Pour être libre de penser, faut-il désobéir ?


Quand on nous donne un ordre, il ne semble pas que nous fassions appel à notre liberté de penser. On attend simplement qu'on s'exécute. Mais alors, si obéir nous prive de notre liberté de penser, désobéir est-il le signe que nous sommes libres ?

Non, car le problème n'est pas dans l'obéissance ou la désobéissance. Une désobéissance aveugle ne fait pas plus preuve de liberté de penser qu'une obéissance aveugle. Désobéir pour désobéir est une réaction sans réflexion, qui vise à saper l'autorité du donneur d'ordre, et non à remettre en question le processus de pensée qui l'a amené à donner cet ordre.


L'expérience de Milgram :


Les procès des nazis après la Seconde Guerre mondiale ont mis en lumière un argument : "Je n'ai fait qu'obéir aux ordres". Autrement dit : ce n'est pas de ma faute, mais la faute de celui qui a donné l'ordre. Cette obéissance aveugle à des ordres monstrueux a vivement interpellé les intellectuels.

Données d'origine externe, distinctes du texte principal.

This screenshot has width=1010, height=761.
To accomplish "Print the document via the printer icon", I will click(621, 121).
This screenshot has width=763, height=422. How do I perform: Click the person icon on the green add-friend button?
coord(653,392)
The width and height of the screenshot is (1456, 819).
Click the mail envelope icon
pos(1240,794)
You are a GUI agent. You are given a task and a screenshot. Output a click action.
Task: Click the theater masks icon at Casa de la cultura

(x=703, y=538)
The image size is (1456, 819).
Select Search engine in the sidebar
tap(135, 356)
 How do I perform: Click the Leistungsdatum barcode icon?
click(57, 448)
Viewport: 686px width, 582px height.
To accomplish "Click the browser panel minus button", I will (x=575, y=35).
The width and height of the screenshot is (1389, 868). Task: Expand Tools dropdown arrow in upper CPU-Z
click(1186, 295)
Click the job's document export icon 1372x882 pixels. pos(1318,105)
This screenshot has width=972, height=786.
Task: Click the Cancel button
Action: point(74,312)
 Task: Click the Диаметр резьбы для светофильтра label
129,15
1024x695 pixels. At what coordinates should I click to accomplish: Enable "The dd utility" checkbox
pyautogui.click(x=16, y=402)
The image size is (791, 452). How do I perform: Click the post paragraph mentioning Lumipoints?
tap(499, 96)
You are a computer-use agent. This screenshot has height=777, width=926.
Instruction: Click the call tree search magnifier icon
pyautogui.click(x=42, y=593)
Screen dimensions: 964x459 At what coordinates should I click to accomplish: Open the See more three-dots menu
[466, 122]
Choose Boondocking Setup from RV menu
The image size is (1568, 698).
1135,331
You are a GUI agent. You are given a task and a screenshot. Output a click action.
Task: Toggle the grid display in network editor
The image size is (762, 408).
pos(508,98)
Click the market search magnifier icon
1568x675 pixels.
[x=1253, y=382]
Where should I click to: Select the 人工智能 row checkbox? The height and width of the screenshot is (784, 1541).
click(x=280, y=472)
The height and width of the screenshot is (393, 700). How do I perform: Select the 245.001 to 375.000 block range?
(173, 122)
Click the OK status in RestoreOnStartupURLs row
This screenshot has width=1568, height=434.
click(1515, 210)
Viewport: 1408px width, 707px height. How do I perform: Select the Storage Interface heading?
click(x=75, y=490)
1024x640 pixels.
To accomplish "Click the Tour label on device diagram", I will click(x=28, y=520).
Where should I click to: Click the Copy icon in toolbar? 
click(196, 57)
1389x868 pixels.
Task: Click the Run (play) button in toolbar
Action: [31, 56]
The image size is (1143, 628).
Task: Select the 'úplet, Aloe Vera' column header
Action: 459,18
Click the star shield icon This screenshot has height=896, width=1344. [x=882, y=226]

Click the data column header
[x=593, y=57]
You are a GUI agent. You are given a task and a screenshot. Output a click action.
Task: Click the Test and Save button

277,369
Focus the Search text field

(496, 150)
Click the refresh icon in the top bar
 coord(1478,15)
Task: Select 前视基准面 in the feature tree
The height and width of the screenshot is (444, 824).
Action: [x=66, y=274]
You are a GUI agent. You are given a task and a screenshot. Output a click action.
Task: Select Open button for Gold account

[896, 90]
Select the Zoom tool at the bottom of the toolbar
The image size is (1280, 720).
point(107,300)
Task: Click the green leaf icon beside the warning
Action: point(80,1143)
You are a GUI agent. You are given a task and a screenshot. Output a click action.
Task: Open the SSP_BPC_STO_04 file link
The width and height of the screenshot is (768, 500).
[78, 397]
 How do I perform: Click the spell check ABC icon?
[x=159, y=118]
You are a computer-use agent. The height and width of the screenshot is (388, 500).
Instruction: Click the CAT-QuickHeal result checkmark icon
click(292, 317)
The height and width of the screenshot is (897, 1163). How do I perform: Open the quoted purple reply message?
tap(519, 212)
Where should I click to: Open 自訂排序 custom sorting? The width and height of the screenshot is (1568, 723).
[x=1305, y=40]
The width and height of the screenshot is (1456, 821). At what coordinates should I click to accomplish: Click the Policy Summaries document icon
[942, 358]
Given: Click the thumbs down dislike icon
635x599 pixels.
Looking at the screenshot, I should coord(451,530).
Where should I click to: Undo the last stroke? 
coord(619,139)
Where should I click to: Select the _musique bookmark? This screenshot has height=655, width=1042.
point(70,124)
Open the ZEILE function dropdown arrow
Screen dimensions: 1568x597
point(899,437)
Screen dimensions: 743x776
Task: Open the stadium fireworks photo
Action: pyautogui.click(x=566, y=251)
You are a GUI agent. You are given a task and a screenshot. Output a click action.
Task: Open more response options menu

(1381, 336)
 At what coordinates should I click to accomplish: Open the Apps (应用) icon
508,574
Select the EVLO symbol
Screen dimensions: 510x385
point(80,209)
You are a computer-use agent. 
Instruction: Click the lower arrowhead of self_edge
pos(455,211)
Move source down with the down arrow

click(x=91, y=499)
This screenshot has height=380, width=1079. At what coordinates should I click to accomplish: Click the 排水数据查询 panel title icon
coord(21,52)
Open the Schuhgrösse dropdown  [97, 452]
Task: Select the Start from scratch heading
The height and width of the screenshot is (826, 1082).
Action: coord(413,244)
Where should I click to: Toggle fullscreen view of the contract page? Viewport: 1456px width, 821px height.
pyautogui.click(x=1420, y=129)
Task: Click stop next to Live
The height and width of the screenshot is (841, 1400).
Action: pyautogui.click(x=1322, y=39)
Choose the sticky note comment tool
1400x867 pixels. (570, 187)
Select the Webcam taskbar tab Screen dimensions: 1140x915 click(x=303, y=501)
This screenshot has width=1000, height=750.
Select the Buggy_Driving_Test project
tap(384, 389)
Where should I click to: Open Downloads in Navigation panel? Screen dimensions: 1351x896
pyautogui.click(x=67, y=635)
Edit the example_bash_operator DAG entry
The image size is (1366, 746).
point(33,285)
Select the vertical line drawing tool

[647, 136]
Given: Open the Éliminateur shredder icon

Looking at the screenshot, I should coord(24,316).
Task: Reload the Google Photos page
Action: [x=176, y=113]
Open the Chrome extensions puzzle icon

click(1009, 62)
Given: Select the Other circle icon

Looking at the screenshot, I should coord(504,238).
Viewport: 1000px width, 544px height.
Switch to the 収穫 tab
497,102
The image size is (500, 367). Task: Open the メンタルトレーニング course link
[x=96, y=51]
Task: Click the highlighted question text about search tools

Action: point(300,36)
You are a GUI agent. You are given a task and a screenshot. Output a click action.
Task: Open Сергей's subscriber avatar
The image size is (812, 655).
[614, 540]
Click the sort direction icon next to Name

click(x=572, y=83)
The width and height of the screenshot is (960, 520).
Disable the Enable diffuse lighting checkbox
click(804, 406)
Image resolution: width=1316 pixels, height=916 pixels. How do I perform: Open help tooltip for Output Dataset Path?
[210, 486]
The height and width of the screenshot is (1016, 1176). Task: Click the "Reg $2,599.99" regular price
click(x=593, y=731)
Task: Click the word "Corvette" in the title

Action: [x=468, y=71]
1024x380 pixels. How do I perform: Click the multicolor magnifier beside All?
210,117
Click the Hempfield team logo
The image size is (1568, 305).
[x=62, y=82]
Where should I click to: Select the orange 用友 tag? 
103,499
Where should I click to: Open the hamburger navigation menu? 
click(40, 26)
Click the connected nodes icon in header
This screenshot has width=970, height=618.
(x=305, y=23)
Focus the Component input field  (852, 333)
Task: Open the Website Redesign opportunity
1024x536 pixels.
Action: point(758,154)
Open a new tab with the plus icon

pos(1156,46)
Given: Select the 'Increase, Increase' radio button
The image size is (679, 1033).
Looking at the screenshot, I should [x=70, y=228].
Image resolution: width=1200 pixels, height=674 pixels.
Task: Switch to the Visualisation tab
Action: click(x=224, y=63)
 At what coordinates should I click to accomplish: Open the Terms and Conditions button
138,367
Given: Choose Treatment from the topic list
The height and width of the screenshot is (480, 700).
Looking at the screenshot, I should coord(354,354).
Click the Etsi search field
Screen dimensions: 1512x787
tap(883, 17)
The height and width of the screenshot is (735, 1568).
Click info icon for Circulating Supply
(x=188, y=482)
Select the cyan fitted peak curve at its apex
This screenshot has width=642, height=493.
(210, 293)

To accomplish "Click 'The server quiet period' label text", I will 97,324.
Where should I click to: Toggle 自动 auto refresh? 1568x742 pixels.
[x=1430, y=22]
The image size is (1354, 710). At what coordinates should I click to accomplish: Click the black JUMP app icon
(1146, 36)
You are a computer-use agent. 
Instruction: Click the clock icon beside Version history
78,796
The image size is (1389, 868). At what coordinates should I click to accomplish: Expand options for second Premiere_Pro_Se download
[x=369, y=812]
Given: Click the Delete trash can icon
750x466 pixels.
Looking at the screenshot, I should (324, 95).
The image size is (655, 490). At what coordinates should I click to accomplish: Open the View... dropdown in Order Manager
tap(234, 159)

Le psychologue américain Milgram a ainsi fait une expérience dans les années 1960, connue sous le nom d'expérience de Milgram, où un quidam devait poser des questions à quelqu'un. Si cette personne répondait mal, le quidam la punissait en lui envoyant une décharge électrique. La majorité des sujets ont fini par envoyer une dose létale d'électricité.

Cette expérience (où personne n'est mort, car les décharges étaient fictives et les victimes jouaient un rôle) avait pour but de comprendre pour quelle raison une personne - ni cruelle, ni perverse, ni dérangée - est capable de commettre des actes qu'elle trouverait immoraux le reste du temps.


Obéissance aveugle et absence de pensée :


L'expérience de Milgram souligne le rôle de la soumission à l'autorité. Dans le cas de cette expérience, autorité scientifique. Dans le cas des nazis, autorité politique et militaire. Nous apprenons dès l'enfance à nous soumettre à l'autorité : les parents, les professeurs, la loi, etc.

Cependant, derrière cette soumission se cache autre chose : la déresponsabilisation. Nous nous soumettons et obéissons sans réfléchir aux conséquences de nos actes pour nous et pour autrui. Nous partons du principe que l'ordre est justifié, et nous nous contentons d'obéir sans réfléchir. Nous devenons alors des robots exécuteurs, et nous cessons d'être humains en cessant de penser.

Au contraire, si nous cherchons la justification de l'ordre, puis que nous décidons d'obéir, c'est moins par soumission au donneur d'ordre, que par soumission à notre propre raison.


Contrainte et obligation :


La philosophie distingue ainsi l'obéissance par contrainte de l'obéissance par obligation.

- La contrainte est une force extérieure qui me fait obéir. Le chantage, la menace sont des contraintes.

- L'obligation est une force intérieure qui me fait obéir : ma raison m'indique qu'il est bon d'agir ainsi.

Donc : on me contraint, et je m'oblige.

L'obéissance par obligation est le signe d'une liberté de penser. Si j'obéis à un ordre qu'on me donne après avoir réfléchi, alors je conserve ma liberté de penser.

Toute la difficulté de l'éducation d'un enfant réside à le faire passer d'une obéissance par contrainte à une obéissance par obligation, le faisant ainsi devenir un être humain.